Central Answer Modeling for an Embodied Multi-LLM System

Embodied Question Answering (EQA) is an important problem, which involves an agent exploring the environment to answer user queries. In the existing literature, EQA has exclusively been studied in single-agent scenarios, where exploration can be time-consuming and costly. In this work, we consider EQA in a multi-agent framework involving multiple large language models (LLM) based agents independently answering queries about a household environment. To generate one answer for each query, we use the individual responses to train a Central Answer Model (CAM) that aggregates responses for a robust answer. While prior Question Answering (QA) work has used a central module based on answers from multiple LLM-based experts, we specifically look at applying this framework to embodied LLM-based agents that must physically explore the environment first to become experts on their given environment to answer questions. Our work is the first to utilize a central answer model framework with embodied agents that must rely on exploring an unknown environment. We set up a variation of EQA where instead of the agents exploring the environment after the question is asked, the agents first explore the environment for a set amount of time and then answer a set of queries. Using CAM, we observe a $46\%$ higher EQA accuracy when compared against aggregation methods for ensemble LLM, such as voting schemes and debates. CAM does not require any form of agent communication, alleviating it from the associated costs. We ablate CAM with various nonlinear (neural network, random forest, decision tree, XGBoost) and linear (logistic regression classifier, SVM) algorithms. We experiment in various topological graph environments and examine the case where one of the agents is malicious and purposes contribute responses it believes to be wrong.

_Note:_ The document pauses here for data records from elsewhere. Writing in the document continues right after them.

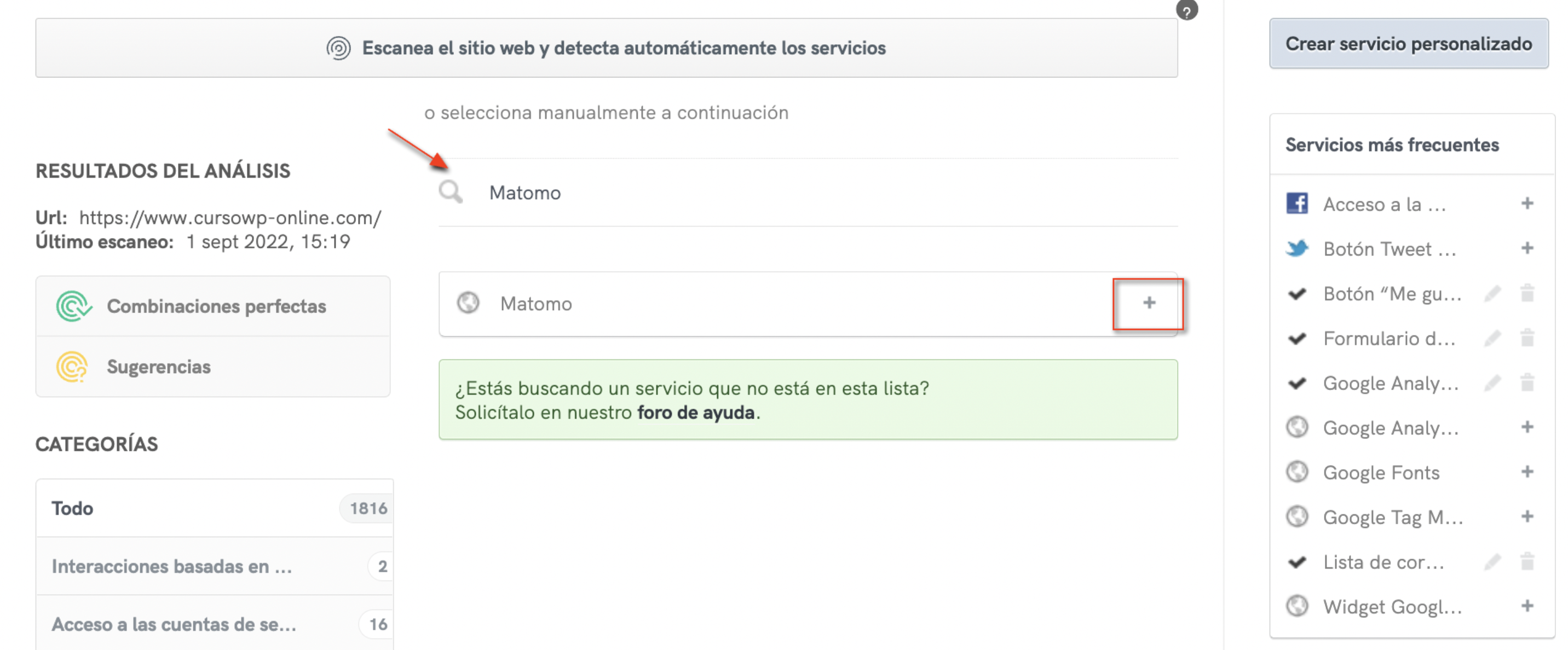This screenshot has height=650, width=1568.
Task: Click the scan target icon in the banner
Action: click(339, 48)
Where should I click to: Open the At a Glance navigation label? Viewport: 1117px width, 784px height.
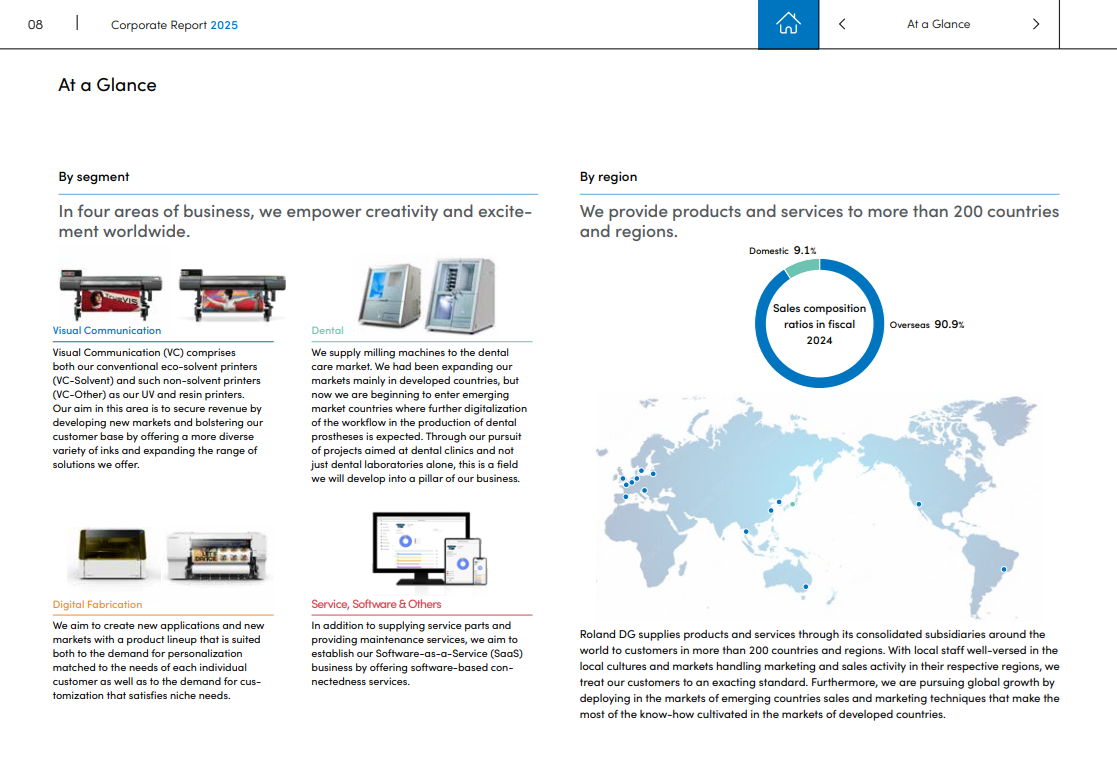pos(938,24)

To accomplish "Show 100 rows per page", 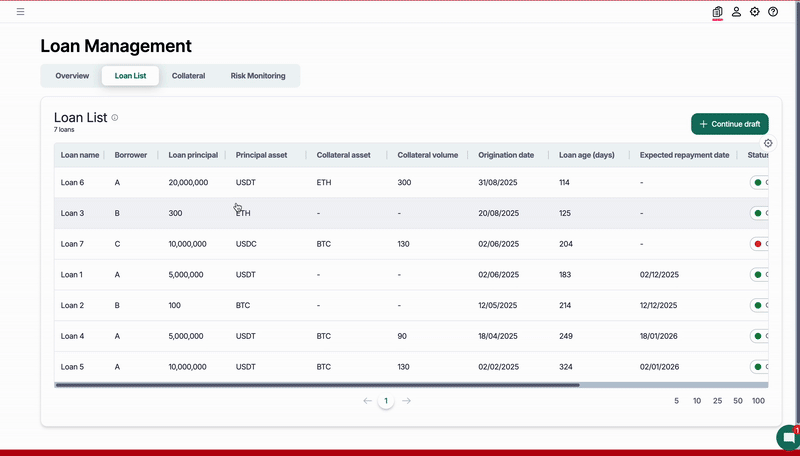I will 758,401.
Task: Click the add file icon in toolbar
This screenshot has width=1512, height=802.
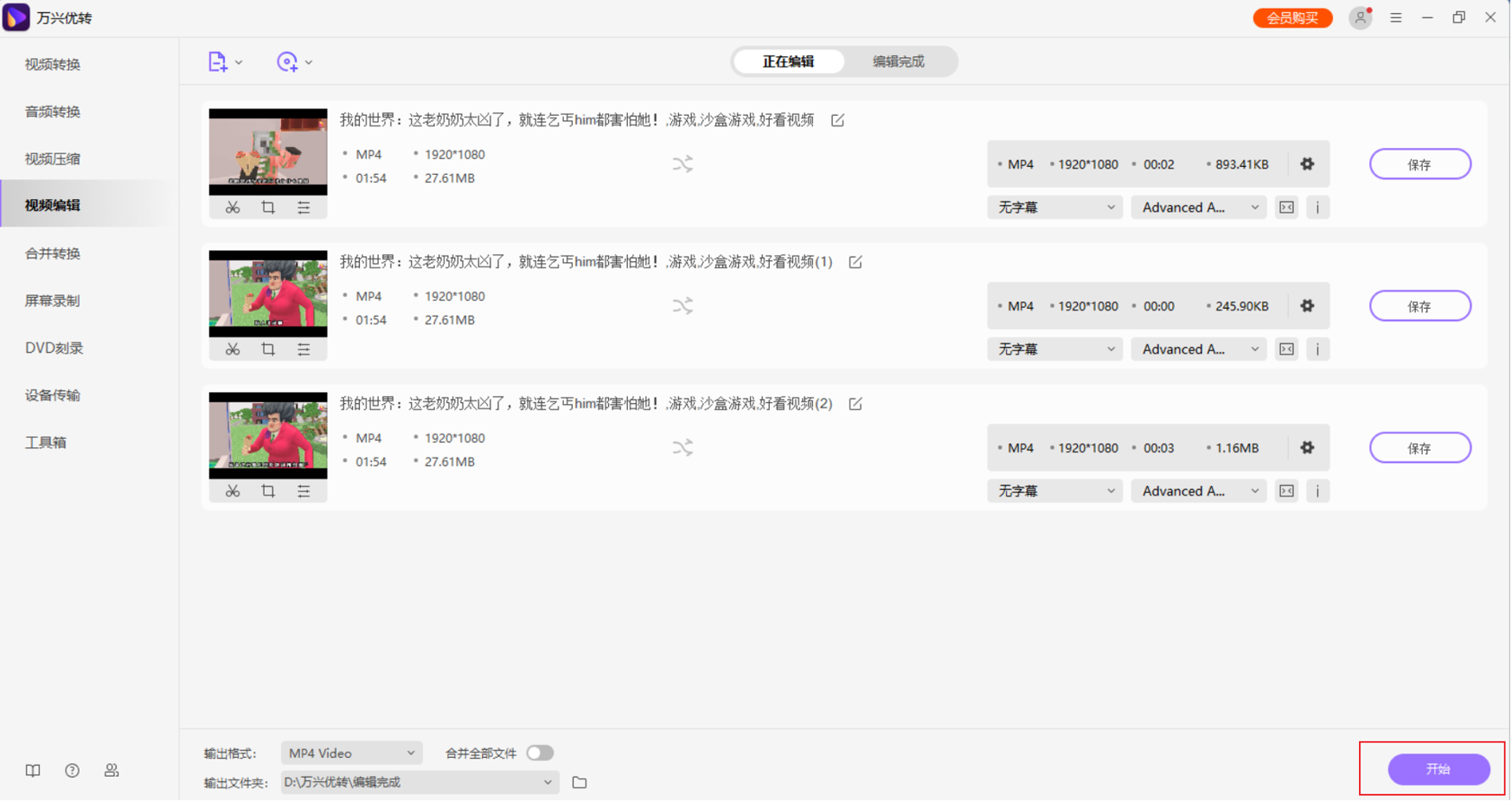Action: [x=217, y=62]
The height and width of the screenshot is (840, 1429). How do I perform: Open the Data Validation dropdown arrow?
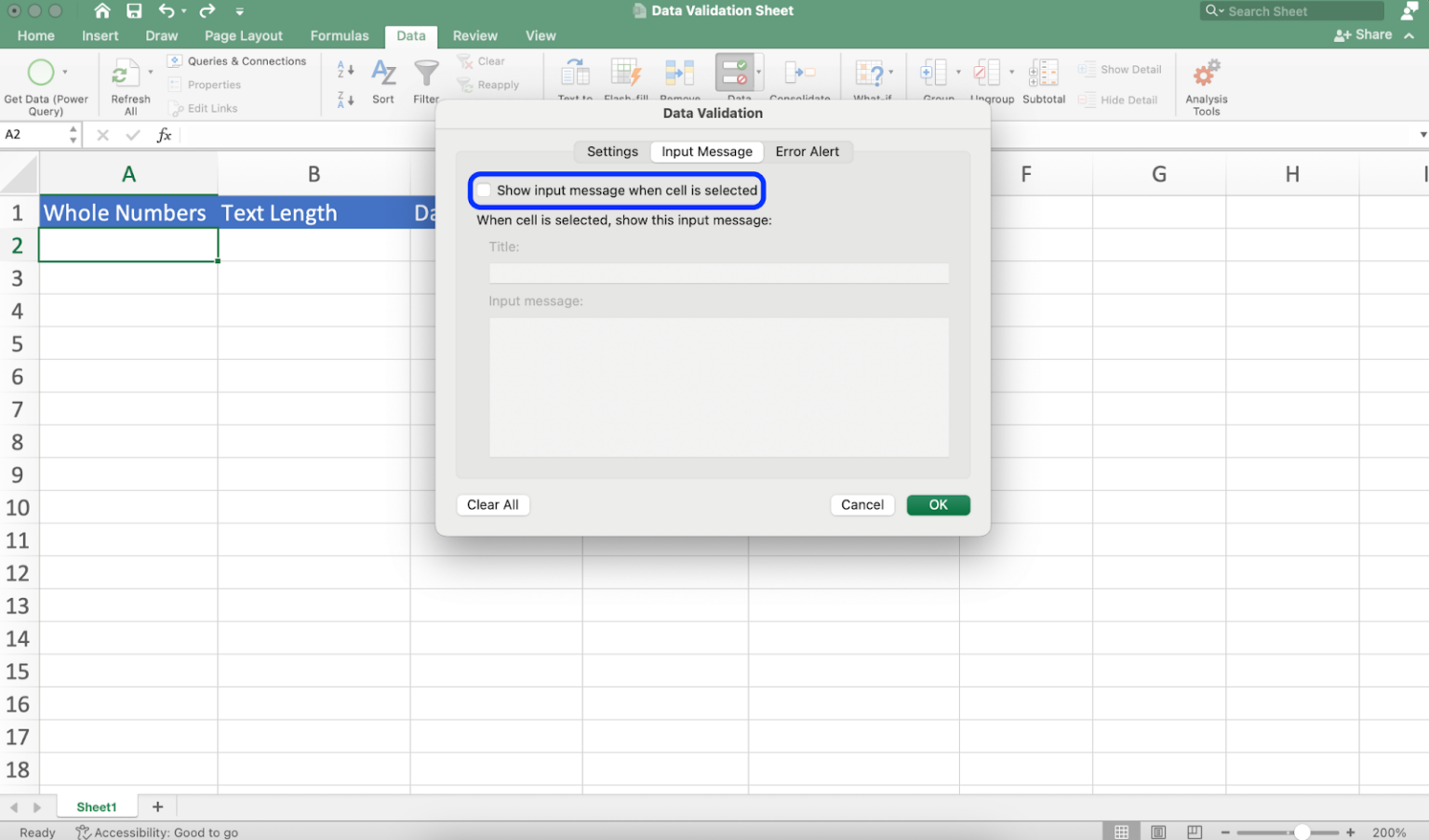click(757, 72)
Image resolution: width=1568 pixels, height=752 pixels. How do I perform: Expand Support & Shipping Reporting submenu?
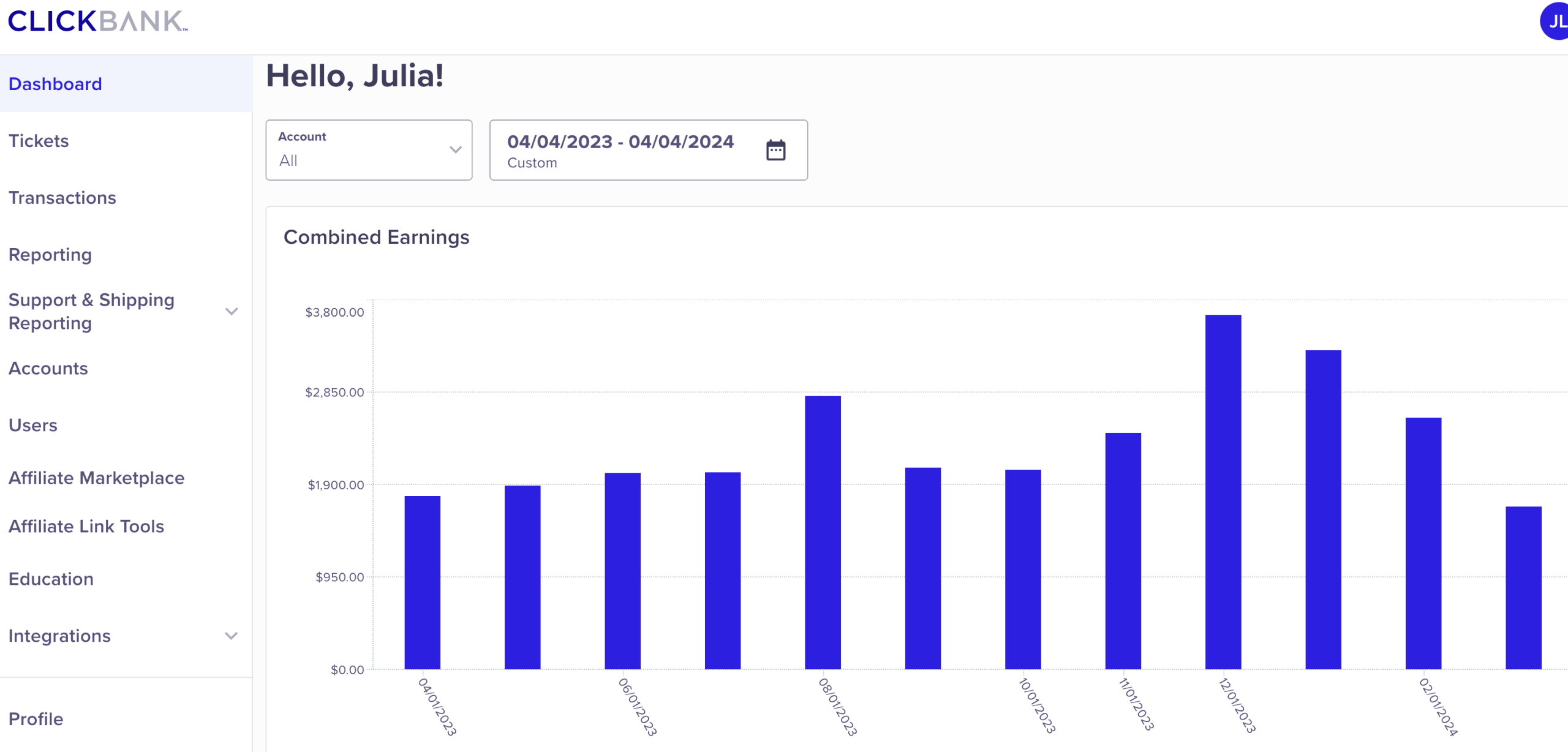pos(232,311)
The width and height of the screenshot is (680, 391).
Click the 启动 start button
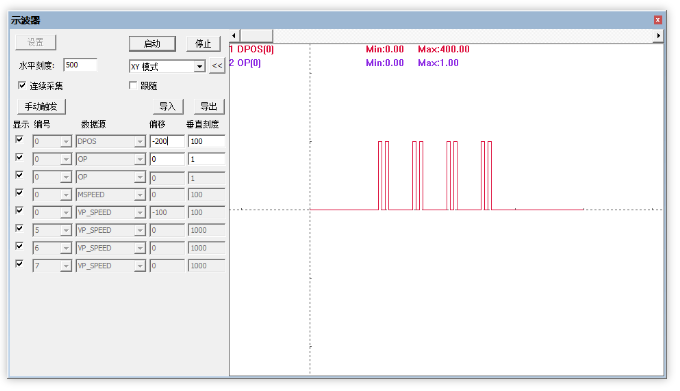[x=152, y=44]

翻译：具身问答（EQA）是一个重要问题，涉及智能体通过探索环境来回答用户查询。现有文献中，EQA仅在单智能体场景下进行研究，其探索过程往往耗时且成本高昂。本研究将EQA置于多智能体框架中，该框架包含多个基于大语言模型（LLM）的智能体，它们独立回答关于家庭环境的查询。为每个查询生成一个答案时，我们利用个体响应训练一个中心答案模型（CAM），以聚合响应并产生鲁棒的答案。尽管先前问答（QA）研究已采用基于多个LLM专家答案的中心模块，但本研究特别关注将该框架应用于具身LLM智能体——这些智能体必须先通过物理探索环境成为特定环境的专家，才能回答问题。我们的工作是首个在必须依赖探索未知环境的具身智能体上应用中心答案模型框架的研究。我们建立了一种EQA变体：智能体不是在问题提出后探索环境，而是先进行固定时长的环境探索，再回答一组查询。使用CAM后，与集成LLM的聚合方法（如投票机制和辩论）相比，我们观察到EQA准确率提升了46%。CAM无需任何形式的智能体间通信，从而避免了相关成本。我们通过多种非线性（神经网络、随机森林、决策树、XGBoost）和线性（逻辑回归分类器、支持向量机）算法对CAM进行消融实验。我们在多种拓扑图环境中进行实验，并考察了其中一个智能体存在恶意且故意提供其认为错误响应的情况。